Math Problem

[crmayer]

struct tmp_state {
char state[3];
int dh_miles;
int b_miles;
int n_loads;
float lhrev;
float lhtotal;
} temp_state[MAXSTATE];

struct tmp_print {
char state[3];
int dh_miles;
float percent_dh;
int n_loads;
int average_dh;
int b_miles;
int average_loh;
float lhrev;
float lhrev_wo_dh;
float lhrev_w_dh;
float lhrev_acc;
float lhrev_acc_wo_dh;
float lhrev_acc_w_dh;
} temp_print[MAXPRINT];

I am trying to do this:

temp_print.percent_dh = (temp_state.lhrev/(temp_state.b_miles+temp_state.dh_miles)*100);


I am not sure what the problem is, not matter how I try this, temp_print.percent_dh is ALWAYS 0.00. I have tried to put b_miles+dh_miles into a total_miles and then divide it by dh_miles, and I still get the same thing, 0.00.

Is there a problem with b_miles and dh_miles being intager type and percent_dh being float????

I have even tried to make percent_dh a char and print the results into percent_dh with sprintf.

Any ideas as to what might be happening here?

 

[rajmathew]

temp_state[0].lhrev=100;
temp_state[0].b_miles=5;
temp_state[0].dh_miles=5;

temp_print[0].percent_dh = (temp_state[0].lhrev/(temp_state[0].b_miles+temp_state[0].dh_miles)*100);


//printf("f1 is %f\n",f1);
printf("f1 is %f\n",temp_print[0].percent_dh );
getch();


i think the problem is with the values you are using in there
for the values i put in above, i get a value of 1000.
On a guess, just check that in using i, you are not overrunning array indices

 

[Salem]

> I am not sure what the problem is, not matter how I try this, temp_print.percent_dh is ALWAYS 0.00
Well on the face of it, nothing is wrong.
The usual trap here is doing division in integer arithmetic and wondering why the value is zero, but in your case at least, the division looks like its done as a float.

How are you trying to print it?
Using %f conversion I hope, because trying with %d will give you some very odd answers.

--

 

[ArkM]

Optional (but I hope useful advice:
Avoid float type in math calculation: usually it's more better using of double (the only point: don't forget %lf specifier in scanf() format string for double arguments).
It seems your 1st post is too abstract: no your problem context...

 

[crmayer]

I am trying to print it out to the report like this:

formPrint(lineno, 17, "%6.2f", temp_print.percent_dh;

I have put debugging messages in my code, and that value is not getting assigned.
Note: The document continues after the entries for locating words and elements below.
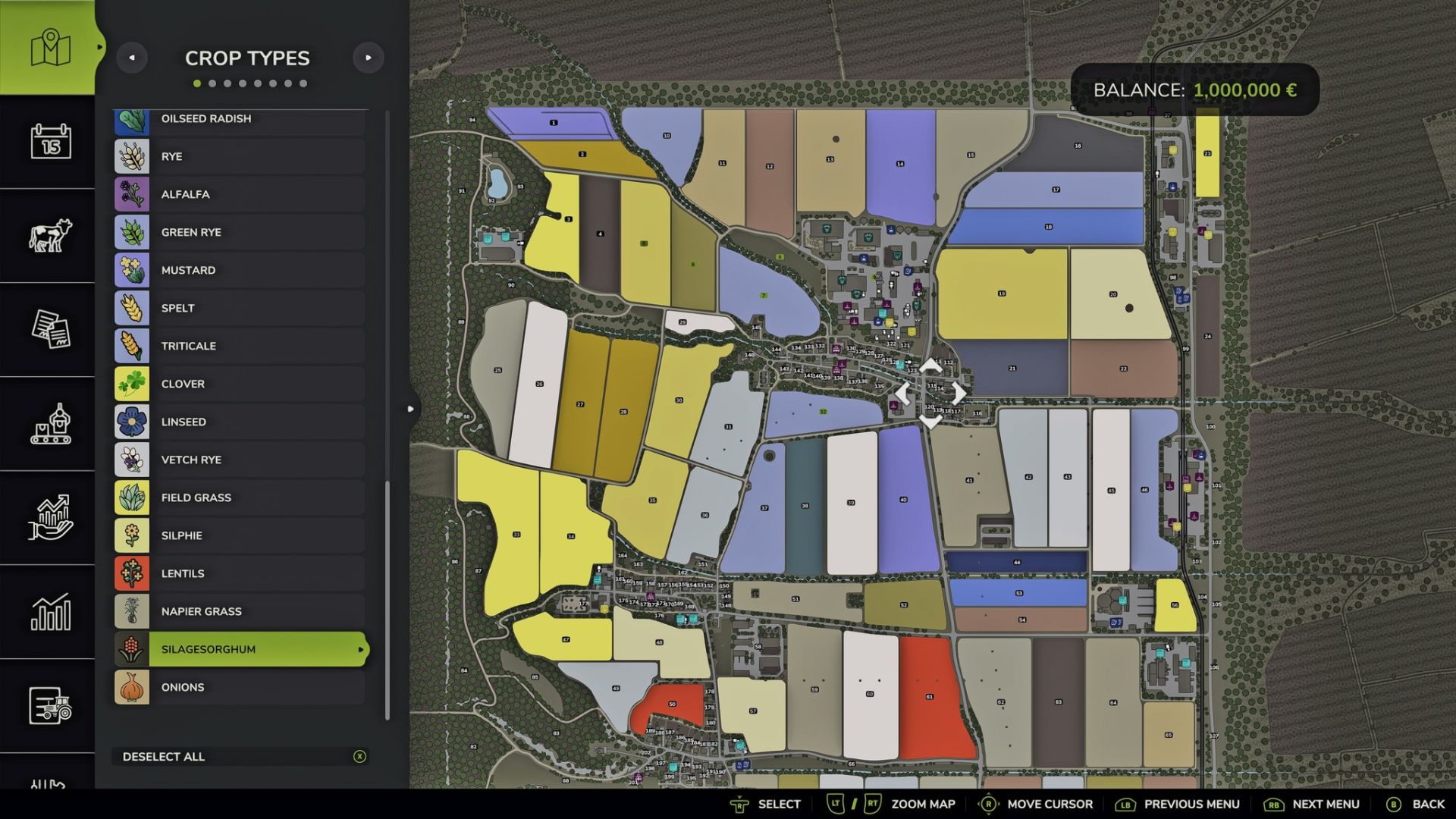This screenshot has width=1456, height=819.
Task: Open the contracts documents icon
Action: coord(50,329)
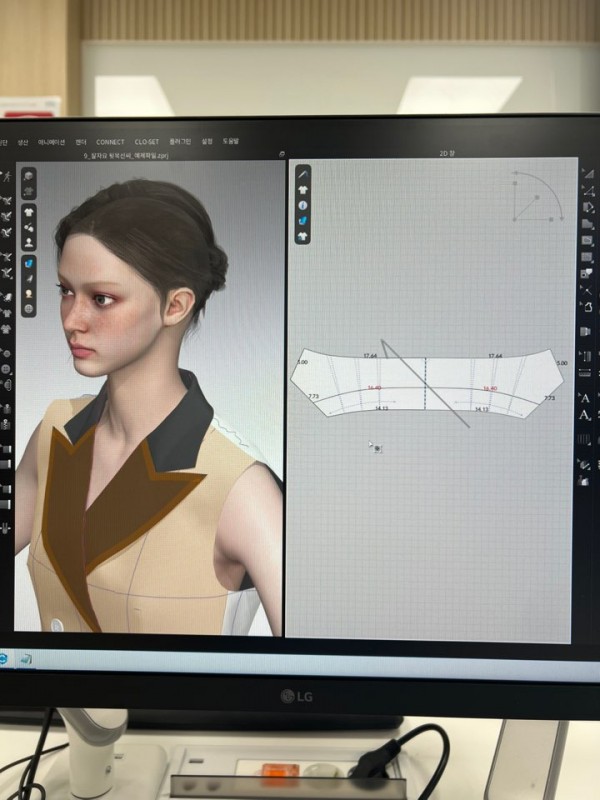
Task: Click the undock button at 3D window corner
Action: (x=282, y=154)
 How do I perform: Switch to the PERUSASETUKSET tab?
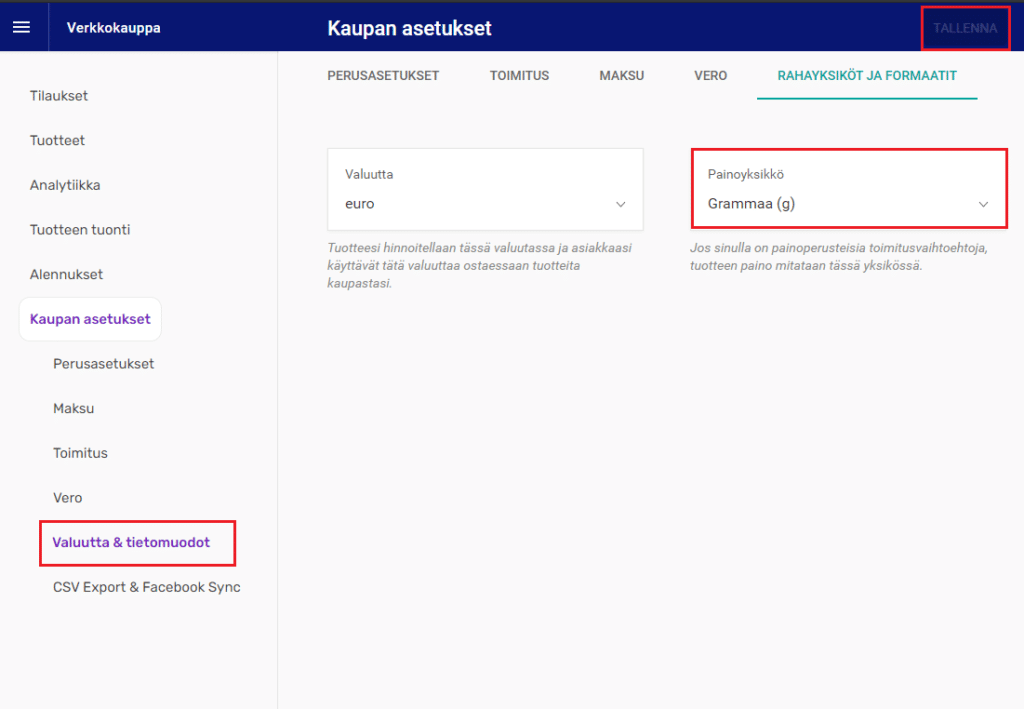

I have printed all the values to the screen before running the calculation and then tried to print the percent_dh after that, and it is always 0.0. It is only this value that is messed up, I am doing division on some other values and they are coming out just fine. The only difference is that they are all float. This paticulare one is to integers being divided then being put into a float.

 

[DaveSinkula]

I once had a problem with a C one-liner that confused the compiler. Breaking the calculation into smaller steps and using temporary varaiables was my solution.

   temp_print[i].percent_dh = (temp_state[i].lhrev/(temp_state[i].b_miles+temp_state[i].dh_miles)*100);

You may want to try rewriting it something like this.

   float temp = temp_state[i].b_miles;
   temp += temp_state[i].dh_miles;
   temp_print[i].percent_dh  = temp_state[i].lhrev / temp;
   temp_print[i].percent_dh *= 100.0;

 

[Salem]

You need to post a reasonable snippet of code - perferably something which compiles and runs, and demonstrates the problem. That way, we all have something we can try.

Don't forget to mention which OS/Compiler you are using.

Here's another idea - the code in question is mistakenly inside a comment.



--

 

[zub44]

It sounds to me like temp_state.lhrev = 0.0, but if you are sure that the values of the arguments are all correct before the operation, then try:

temp_print.percent_dh = (temp_state.lhrev/((float)[/color red]temp_state.b_miles+temp_state.dh_miles)*100.0[/color red]);


Printing out values is a good way to debug programs that deal with numerical computations. Also, you can try double instead of float.